Ask around and chances are most people will tell you that investing ethically is important to them. Why? It’s based on their values.
However, the reality is that if you are NOT investing in individual stocks (e.g. you invest via ETFs, managed funds or Super) chances are you are investing in a sustainable way — not “ethically”.
Responsible or ethical: is it just marketing?
There are two reasons I want to draw your attention to this important distinction:
- Ethics are your own. While pre-built strategies, screening techniques, and processes can come close to resembling your ethics, you might need to compromise a little bit. For example, you might be completely against alcohol companies (your ethical principle), but when it comes to society’s values, the ETF or Super fund you’re investing with might have a beer company in the portfolio (since it aligns with the fund’s ESG framework or investing policy). In our survey, 64% of investors said that even if you can’t invest all of your portfolio ‘ethically’, it’s still worth trying to invest some of it in a way that matches your principles.
- Many ETF providers, Super funds or fund managers like to slap an “ethical” badge on their strategy to jack up the fees and charge you more. Every professional deserves to earn a fee for their services. Even financial firms. However, I want you to be careful and remember that unless their principles align perfectly with yours, it’s probably fair to call it a sustainable or “responsible” investment, rather than an “ethical” investment. In our survey of investors, 7 of 10 people said that “human input” is required to make an investment decision “ethical”. Meaning, it can’t simply be based on predefined rules or a black and white formula.

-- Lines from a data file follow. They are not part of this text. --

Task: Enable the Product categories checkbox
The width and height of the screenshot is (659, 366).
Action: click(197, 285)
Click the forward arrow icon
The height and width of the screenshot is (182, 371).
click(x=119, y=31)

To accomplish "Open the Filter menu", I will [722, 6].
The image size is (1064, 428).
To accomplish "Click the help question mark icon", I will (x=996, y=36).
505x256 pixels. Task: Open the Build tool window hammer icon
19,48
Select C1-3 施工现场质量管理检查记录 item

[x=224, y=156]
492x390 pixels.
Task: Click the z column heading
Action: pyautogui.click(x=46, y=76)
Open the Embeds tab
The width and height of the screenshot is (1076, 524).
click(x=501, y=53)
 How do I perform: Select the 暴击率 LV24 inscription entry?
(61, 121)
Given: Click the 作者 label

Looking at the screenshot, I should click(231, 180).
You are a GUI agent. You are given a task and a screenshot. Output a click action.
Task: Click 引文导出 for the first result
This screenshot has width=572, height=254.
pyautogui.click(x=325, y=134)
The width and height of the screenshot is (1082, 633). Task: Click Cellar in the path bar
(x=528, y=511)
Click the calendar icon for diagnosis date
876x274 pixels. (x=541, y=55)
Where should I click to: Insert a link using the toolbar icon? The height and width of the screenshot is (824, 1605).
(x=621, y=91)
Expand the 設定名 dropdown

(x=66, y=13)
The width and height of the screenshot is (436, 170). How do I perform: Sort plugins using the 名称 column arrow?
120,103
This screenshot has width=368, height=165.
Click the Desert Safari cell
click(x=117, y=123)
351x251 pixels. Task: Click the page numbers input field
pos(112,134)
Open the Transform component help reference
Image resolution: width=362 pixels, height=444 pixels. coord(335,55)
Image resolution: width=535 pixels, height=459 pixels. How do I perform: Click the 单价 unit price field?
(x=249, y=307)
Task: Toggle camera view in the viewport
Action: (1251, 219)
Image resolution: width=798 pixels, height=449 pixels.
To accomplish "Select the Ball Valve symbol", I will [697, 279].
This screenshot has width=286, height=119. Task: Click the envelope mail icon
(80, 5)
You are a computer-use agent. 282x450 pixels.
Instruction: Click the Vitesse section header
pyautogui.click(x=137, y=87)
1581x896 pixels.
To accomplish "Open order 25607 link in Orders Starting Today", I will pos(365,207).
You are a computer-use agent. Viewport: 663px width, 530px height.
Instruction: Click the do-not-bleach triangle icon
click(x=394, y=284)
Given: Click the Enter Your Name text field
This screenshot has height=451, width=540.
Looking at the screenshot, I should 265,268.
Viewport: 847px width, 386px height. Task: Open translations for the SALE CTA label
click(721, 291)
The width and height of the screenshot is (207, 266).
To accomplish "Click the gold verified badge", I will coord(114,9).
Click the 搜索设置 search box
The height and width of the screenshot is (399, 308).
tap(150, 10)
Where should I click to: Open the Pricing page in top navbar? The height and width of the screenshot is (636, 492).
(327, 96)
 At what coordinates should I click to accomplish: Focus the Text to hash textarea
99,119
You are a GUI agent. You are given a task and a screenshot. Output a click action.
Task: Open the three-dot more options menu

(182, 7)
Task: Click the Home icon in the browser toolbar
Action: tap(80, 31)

Basically, what’s important to remember is that you should check to make sure the thing you’re investing in is actually ethical or sustainable so that it meets either your expectations for ‘ethical’ or, at the very least, what you consider to be ‘sustainable’.
The difference between sustainable and ethical investing
When our Rask team did a questionnaire of Australian investors we found that 72% of investors believe sustainable investing is about investing in companies that “operate with consideration for environmental, social and governance (ESG) factors and conform to societal values”.
In the same survey, 65% of investors said ethical investing is about investing in shares or ETFs according to your personal values.
In the following Australian Investors Podcast episode, I talk with former Rask Analyst Max Wagner about our sustainable investing survey results. We talk about what is and isn’t an ethical investment, ETFs, shares, and more.
While this is our intermediate podcast, you should consider subscribing to our series on iTunes, Spotify, Castbox or YouTube to keep learning.
Do you notice the difference?
Sustainable investing is about investing in shares of companies or in assets that avoid doing bad according to society’s values.
Ethical investing is about investing in companies that align with your values.